By Leroy Douresseaux
July 23, 2006 - 17:29
Mr. Charlie #93 invites you to some commentary and a review:
PUBLIC ENEMY #1
When you look at the landscape of American comics, particularly that coming of Marvel and DC, you don’t see many black faces (characters of color?), and the number of African-American creators has remained small. Among that number, none have ever received the big assignments – writing flagship titles such as Superman, Action Comics, Batman, The Amazing Spider-Man, Uncanny X-Men, etc.
It is not, however, uncommon to run into Black (the term which I prefer to African-American) comic book fans. The black guys I knew loved, absolutely loved superhero comic books. Also, anyone who is familiar with hip hop culture has to have noticed how often comic book motifs: panel arrangements, word balloons, captions, cover designs (especially Marvel’s 1970’s standard cover template), etc. have appeared on rap album covers. Still, many of these brothers wondered (sometimes aloud to me) if there would ever be more super colored folks.

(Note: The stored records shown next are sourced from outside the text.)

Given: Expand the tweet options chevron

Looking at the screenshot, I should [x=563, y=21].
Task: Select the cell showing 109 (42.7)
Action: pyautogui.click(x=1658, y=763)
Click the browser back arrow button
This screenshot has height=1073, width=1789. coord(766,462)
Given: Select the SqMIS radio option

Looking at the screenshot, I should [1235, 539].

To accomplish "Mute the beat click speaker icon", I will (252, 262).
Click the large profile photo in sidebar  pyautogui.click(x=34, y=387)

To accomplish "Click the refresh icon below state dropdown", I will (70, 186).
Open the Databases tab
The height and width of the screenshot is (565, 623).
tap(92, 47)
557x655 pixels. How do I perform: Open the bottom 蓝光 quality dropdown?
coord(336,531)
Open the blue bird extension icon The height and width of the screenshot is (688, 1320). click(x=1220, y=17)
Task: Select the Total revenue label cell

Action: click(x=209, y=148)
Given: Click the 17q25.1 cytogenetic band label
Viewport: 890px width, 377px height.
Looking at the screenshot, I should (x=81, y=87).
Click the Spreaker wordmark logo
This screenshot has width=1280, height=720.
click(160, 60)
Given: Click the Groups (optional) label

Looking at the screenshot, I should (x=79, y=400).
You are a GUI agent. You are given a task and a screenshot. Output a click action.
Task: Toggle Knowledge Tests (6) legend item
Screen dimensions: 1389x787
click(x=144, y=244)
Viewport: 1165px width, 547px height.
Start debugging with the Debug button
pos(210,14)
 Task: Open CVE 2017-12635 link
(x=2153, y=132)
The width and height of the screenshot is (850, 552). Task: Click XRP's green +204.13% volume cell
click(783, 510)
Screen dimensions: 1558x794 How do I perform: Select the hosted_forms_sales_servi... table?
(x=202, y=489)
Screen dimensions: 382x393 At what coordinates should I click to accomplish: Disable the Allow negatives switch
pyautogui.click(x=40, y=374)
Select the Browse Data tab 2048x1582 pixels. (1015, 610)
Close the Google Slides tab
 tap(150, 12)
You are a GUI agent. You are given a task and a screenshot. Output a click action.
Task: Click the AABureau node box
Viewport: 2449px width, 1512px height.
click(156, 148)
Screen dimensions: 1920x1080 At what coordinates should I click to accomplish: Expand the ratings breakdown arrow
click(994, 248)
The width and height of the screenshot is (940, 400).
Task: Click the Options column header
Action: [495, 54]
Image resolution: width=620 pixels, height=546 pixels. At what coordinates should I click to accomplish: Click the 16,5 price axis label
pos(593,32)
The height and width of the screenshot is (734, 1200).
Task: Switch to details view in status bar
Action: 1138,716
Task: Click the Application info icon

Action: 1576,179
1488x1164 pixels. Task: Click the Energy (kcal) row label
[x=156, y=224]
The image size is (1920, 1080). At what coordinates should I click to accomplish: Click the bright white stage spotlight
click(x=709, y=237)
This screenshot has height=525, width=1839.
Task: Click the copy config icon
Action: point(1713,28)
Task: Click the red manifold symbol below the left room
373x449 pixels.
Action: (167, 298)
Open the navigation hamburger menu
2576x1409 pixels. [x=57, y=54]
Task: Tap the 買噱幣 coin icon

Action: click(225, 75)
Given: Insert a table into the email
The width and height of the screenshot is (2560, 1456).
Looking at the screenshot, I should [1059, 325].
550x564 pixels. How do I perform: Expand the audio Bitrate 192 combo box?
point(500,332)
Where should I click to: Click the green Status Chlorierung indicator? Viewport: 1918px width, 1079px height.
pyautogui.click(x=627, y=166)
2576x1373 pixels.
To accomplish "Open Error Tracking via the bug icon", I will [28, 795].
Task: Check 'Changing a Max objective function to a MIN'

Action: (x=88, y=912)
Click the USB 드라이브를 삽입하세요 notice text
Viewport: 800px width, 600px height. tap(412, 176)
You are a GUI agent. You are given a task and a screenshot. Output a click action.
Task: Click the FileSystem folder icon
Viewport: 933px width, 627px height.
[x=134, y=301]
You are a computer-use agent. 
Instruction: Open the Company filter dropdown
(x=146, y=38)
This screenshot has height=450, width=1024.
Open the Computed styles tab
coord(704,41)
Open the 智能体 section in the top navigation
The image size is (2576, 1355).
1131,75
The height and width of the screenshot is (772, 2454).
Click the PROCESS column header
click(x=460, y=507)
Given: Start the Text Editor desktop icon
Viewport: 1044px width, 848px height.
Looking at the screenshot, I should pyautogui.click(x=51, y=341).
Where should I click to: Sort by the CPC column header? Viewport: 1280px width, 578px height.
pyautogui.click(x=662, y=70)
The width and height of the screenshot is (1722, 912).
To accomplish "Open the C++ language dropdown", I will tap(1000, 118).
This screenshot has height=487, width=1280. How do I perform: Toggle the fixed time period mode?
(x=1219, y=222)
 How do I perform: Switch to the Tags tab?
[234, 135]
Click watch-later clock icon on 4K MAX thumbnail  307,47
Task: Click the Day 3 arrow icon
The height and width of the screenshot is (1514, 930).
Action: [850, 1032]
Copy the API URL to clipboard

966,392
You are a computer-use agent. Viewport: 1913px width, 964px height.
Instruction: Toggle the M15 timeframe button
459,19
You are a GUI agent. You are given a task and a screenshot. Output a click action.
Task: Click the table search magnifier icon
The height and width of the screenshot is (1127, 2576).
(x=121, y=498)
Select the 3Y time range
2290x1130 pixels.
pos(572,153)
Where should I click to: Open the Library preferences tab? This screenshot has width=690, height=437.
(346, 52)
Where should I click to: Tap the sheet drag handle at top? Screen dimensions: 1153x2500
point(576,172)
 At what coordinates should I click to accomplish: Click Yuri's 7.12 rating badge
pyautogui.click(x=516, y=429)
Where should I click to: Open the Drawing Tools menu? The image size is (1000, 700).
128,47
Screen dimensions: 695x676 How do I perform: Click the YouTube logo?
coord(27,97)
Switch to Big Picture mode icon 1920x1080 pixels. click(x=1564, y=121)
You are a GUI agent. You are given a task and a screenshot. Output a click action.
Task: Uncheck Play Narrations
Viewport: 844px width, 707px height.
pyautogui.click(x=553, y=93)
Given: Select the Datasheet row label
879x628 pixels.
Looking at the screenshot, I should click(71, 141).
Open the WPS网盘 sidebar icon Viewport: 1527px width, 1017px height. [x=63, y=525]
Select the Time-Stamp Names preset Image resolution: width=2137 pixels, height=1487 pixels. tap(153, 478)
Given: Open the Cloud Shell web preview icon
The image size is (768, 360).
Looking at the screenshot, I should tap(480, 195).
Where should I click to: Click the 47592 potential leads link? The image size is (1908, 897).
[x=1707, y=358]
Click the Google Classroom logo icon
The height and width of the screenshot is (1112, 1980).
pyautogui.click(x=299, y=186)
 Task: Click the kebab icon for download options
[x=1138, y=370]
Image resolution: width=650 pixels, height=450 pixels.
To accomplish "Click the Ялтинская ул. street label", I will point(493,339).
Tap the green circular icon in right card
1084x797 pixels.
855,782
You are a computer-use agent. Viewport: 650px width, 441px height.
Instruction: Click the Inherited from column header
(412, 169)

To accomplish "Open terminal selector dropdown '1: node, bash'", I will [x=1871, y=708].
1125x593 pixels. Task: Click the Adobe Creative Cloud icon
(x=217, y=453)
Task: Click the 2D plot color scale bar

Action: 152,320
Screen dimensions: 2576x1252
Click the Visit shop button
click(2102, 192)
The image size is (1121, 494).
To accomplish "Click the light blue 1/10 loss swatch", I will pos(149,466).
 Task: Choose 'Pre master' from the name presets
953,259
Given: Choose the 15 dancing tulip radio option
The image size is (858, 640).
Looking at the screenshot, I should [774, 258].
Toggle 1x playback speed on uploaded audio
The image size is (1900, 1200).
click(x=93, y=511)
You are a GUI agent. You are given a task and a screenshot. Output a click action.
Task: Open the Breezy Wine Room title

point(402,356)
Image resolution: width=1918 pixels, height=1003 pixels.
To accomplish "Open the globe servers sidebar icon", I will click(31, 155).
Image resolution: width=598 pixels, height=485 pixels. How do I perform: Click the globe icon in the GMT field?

So while I was surprised to hear that the seminal 1980’s political rap group, Public Enemy, was going to have a comic book and after I was a little less surprised that it’s based upon them rather than being some kind of documentary, I was not surprised that the book has kind of a superhero vibe. In their new comic book, P.E. is a combination commando unit and community protector. They’re an action squad taking on the bad guys who try to hurt not only the local urban community, but also the nation at large and perhaps the world.
While Chuck D, the P.E.'s leader or lead rapper, is educating the masses about how the government uses the mass media, entertainment, pop culture, and consumerism to keep the masses placated and chasing after the next hot thing, Flavor Flav (the sidekick?), Professor Griff, and a commando unit of P.E. agents are busting the bad guys – mostly terrorists. Their ultimate enemy is some kind of shadow government that uses racism and fear to keep people of different ethnicities and beliefs apart while these shadowy power brokers plunder the world’s resources to amass wealth and power. They apparently call themselves the Executive Order. P.E. runs into them when the heroes try to protect a young, black man whom the Order transformed into a powerfully dangerous living weapon – one his creators want to retrieve at any cost. And Public Enemy will pay if they get in the way.
PUBLIC ENEMY #1 was surprisingly fun. I didn’t really know what to expect, but turning these recording artists into urban superheroes who mix positive messages with self-defense is spot-on for P.E. Having Chuck D write the series helps because D can get his message out and indulge in his superhero fantasies.
Co-writer/artist Adam Wallenta likely brings the structure and familiarity with writing for the comics form to the table. Wallenta is a good storyteller. His art isn’t beautiful, nor is he a world’s class draftsman. He has something more important than fancy drawing. He understands how to tell stories using the comics page and knows how to tell those stories with dramatic impact.
Reading this comic, I could see a young artist making all the right choices when it comes to designing the panels – camera angles or camera shots, if you will. Engaging the reader, he makes this an interesting book, and I’d like to read more. I like how it takes a music group and finds a way to make them superheroes in a fashion that believable in a comic book setting. I heartily recommend this to fans of Public Enemy and people who just want comics that look different. These superheroes… of color may not replace those of old, but given time and commitment on the part of the creators, the Public Enemy of the comic books could have their own hallowed ground.
Bin review score: 7 of 10
This new comic is available at comic shops or through the publisher's website at americanmule.com.